Question

#include <iostream> 

int foo(int i){ 
     return foo(i + 1);
} 

int main(int argc,char * argv[]){ 
     if(argc != 2){ 
         return 1; 
     } 
     std::cout << foo(std::atoi(argv[1])) << std::endl; 
} 

% clang++ -O2 test.cc

% time ./a.out 42

1490723512

./a.out 42 0.00s user 0.00s system 69% cpu 0.004 total

% time ./a.out 42

1564058296

./a.out 42 0.00s user 0.00s system 56% cpu 0.006 total

% g++ -O2 test.cc

% ./a.out 42 #infinte recursion

^C

% clang++ --version 
clang version 3.3 (tags/RELEASE_33/final) 
Target: x86_64-apple-darwin12.4.0 
Thread model: posix 
% g++ --version 
i686-apple-darwin11-llvm-g++-4.2 (GCC) 4.2.1 (Based on Apple Inc. build 5658) (LLVM build 2336.11.00) 
Copyright (C) 2007 Free Software Foundation, Inc. 
This is free software; see the source for copying conditions.  There is NO 
warranty; not even for MERCHANTABILITY or FITNESS FOR A PARTICULAR PURPOSE. 

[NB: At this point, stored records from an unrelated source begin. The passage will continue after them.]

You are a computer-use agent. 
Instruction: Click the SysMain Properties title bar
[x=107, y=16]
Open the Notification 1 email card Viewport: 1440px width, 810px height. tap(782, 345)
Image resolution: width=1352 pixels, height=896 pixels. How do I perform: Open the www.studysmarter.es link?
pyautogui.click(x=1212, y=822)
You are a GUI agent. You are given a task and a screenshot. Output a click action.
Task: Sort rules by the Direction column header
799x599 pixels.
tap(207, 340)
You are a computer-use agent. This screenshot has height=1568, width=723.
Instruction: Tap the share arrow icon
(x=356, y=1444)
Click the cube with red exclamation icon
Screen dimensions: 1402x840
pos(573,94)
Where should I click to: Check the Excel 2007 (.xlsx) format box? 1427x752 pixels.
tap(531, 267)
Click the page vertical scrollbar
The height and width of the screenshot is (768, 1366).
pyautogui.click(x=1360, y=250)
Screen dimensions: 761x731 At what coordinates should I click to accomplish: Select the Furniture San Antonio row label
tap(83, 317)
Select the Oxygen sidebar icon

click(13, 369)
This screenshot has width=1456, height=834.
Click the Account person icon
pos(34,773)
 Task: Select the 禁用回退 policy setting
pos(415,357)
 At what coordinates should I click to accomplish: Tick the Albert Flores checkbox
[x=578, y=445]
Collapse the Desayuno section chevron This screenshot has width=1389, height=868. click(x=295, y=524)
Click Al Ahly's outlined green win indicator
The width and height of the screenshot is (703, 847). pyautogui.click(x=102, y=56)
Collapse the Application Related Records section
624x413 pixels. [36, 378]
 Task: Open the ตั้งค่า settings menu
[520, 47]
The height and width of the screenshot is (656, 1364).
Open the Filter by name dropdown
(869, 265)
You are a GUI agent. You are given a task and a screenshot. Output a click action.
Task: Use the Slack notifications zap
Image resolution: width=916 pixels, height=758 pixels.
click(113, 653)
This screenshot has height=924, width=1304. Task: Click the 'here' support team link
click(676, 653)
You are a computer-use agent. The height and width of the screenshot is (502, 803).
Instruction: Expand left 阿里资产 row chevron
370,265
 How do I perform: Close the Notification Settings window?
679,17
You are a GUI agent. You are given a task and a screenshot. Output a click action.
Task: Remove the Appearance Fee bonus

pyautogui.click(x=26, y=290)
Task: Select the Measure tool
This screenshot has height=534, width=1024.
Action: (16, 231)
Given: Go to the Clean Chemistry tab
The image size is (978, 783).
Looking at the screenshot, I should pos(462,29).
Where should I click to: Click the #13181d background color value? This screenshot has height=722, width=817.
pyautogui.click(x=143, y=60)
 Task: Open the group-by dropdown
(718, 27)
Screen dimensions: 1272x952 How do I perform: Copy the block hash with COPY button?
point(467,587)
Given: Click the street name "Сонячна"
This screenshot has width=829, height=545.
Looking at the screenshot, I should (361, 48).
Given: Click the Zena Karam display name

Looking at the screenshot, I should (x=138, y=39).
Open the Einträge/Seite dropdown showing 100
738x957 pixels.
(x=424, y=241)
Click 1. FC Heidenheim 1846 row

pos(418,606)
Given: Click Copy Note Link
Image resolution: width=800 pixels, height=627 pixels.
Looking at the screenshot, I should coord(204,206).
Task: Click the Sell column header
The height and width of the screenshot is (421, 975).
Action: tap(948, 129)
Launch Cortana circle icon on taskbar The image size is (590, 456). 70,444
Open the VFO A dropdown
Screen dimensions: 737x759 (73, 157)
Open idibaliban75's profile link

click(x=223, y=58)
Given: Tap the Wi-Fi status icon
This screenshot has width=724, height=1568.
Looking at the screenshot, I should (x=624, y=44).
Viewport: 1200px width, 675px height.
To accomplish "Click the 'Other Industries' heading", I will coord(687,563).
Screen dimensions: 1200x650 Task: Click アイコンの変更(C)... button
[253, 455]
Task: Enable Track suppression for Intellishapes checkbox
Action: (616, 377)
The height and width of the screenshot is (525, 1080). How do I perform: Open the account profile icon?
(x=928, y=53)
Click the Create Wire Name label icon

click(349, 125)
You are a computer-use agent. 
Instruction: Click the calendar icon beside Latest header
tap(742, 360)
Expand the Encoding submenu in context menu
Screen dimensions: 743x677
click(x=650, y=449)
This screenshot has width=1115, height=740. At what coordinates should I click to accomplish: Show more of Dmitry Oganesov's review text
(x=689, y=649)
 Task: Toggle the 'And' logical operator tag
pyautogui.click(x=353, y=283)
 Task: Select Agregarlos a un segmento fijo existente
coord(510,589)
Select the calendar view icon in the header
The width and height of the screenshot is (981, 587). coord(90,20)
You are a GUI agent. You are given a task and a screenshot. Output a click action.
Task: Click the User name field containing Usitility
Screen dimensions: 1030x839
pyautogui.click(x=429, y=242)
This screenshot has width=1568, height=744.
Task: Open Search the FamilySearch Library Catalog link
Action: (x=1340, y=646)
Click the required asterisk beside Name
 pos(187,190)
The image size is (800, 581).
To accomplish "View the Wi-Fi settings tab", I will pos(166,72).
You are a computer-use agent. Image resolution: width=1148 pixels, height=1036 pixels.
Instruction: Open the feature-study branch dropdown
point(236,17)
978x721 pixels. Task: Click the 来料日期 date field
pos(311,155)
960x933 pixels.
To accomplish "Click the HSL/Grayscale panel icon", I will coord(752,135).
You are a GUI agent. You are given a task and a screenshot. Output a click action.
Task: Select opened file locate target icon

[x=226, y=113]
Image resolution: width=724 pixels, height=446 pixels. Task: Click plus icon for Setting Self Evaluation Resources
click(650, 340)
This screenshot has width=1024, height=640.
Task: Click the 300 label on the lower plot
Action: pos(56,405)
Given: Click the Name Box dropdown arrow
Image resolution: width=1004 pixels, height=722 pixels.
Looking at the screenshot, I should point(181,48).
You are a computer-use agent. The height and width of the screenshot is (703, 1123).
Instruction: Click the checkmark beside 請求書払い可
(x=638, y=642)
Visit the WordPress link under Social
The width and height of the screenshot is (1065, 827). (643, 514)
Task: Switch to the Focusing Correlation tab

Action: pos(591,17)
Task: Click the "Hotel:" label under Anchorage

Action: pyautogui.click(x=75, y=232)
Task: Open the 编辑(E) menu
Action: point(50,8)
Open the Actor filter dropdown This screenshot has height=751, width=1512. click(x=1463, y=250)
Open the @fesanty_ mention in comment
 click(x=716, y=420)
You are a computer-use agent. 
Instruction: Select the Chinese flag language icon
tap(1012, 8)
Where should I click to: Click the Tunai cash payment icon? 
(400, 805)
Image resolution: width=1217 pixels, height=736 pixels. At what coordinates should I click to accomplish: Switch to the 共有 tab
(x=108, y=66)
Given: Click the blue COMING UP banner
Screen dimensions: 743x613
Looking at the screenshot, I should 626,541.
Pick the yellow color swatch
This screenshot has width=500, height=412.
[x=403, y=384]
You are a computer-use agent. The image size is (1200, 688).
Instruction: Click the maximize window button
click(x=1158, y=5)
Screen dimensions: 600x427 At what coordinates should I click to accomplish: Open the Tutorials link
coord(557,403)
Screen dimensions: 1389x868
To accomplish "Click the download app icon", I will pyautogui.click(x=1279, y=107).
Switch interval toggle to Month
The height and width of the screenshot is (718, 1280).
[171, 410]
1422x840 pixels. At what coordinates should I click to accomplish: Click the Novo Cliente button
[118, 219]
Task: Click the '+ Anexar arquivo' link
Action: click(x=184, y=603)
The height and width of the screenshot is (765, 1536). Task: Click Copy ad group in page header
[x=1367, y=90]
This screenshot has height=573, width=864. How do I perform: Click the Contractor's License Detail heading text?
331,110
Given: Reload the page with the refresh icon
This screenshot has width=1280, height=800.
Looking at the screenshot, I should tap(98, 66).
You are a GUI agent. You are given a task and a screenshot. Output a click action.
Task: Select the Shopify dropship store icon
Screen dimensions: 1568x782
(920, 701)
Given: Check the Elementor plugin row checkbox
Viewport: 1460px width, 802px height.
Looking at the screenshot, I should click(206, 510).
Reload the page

So is it a bug or a feature of clang++?

Was it helpful?

Solution

While both g++ and clang++ are able to compile C++98 and C++11 code, clang++ was designed from the start as a C++11 compiler and has some C++11 behaviors embedded in its DNA (so to speak).

With C++11 the C++ standard became thread aware, and that means that now there are some specific thread behavior. In particular 1.10/24 states:

The implementation may assume that any thread will eventually do one of the following:

— terminate,

— make a call to a library I/O function,

— access or modify a volatile object, or

— perform a synchronization operation or an atomic operation.

[Note: This is intended to allow compiler transformations such as removal of empty loops, even when termination cannot be proven. — end note ]

And that is precisely what clang++ is doing when optimizing. It sees that the function has no side effects and removes it even if it does not terminate.